# RECORDS SHOWN
[start]

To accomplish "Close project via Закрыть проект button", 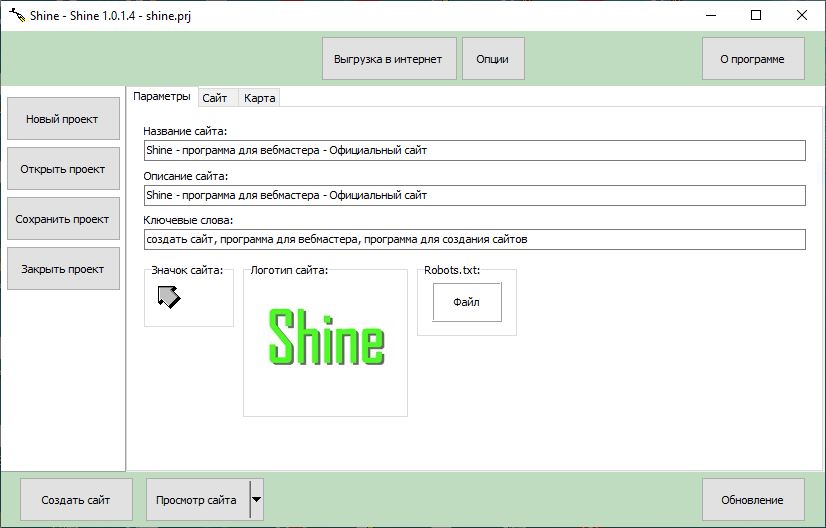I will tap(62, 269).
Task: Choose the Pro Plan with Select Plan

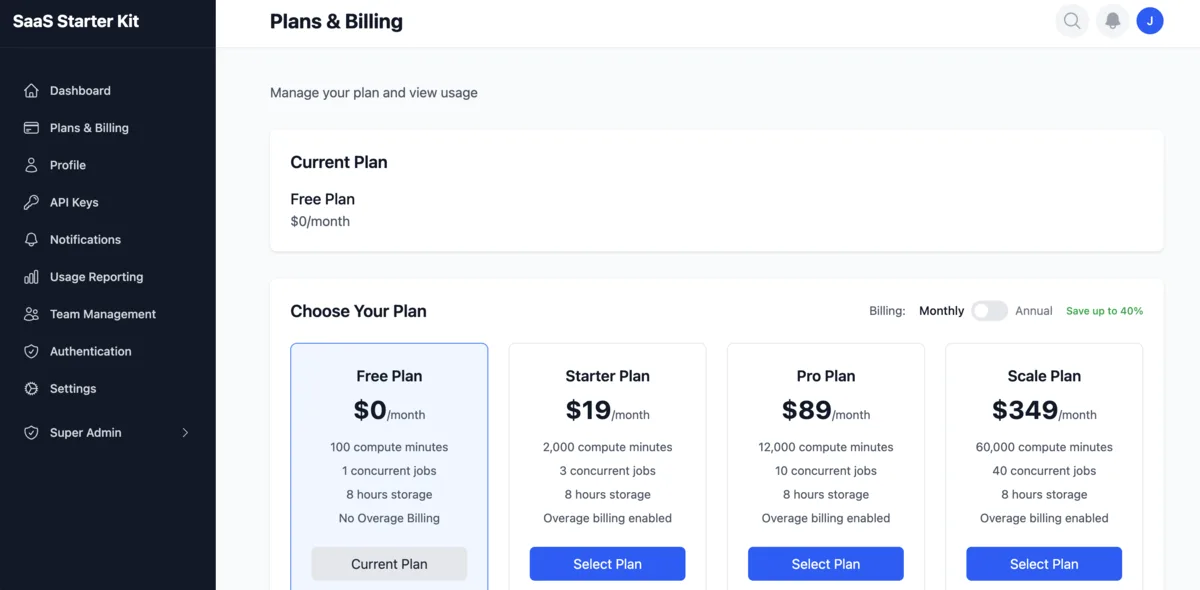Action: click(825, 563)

[end]
[start]

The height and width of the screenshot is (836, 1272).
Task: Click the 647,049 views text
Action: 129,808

[end]

# AIM OF THE TASK
Copy out the records that begin at the line containing "The height and" and run through the line containing "Action: 129,808", keeping every character unchanged.

# FINISHED TASK
The height and width of the screenshot is (836, 1272).
Task: Click the 647,049 views text
Action: 129,808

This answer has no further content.